Collected data:
-----

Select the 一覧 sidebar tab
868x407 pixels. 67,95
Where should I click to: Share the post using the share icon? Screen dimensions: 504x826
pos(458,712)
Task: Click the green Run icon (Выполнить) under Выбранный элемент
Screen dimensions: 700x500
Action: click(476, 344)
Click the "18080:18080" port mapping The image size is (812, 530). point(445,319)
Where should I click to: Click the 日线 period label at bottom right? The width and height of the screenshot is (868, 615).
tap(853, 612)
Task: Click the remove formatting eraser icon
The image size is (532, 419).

-----

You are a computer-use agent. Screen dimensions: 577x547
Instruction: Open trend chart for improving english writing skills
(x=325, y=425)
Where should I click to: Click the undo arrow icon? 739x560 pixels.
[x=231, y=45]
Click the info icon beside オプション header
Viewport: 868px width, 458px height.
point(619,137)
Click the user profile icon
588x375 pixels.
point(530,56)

-----

Task item:
In the entries above, restate word for word the lines between the one holding "Select the 一覧 sidebar tab" and the one holding "The image size is (532, 419).", inclusive, and nothing besides.

Response to this task:
Select the 一覧 sidebar tab
868x407 pixels. 67,95
Where should I click to: Share the post using the share icon? Screen dimensions: 504x826
pos(458,712)
Task: Click the green Run icon (Выполнить) under Выбранный элемент
Screen dimensions: 700x500
Action: click(476, 344)
Click the "18080:18080" port mapping The image size is (812, 530). point(445,319)
Where should I click to: Click the 日线 period label at bottom right? The width and height of the screenshot is (868, 615).
tap(853, 612)
Task: Click the remove formatting eraser icon
The image size is (532, 419).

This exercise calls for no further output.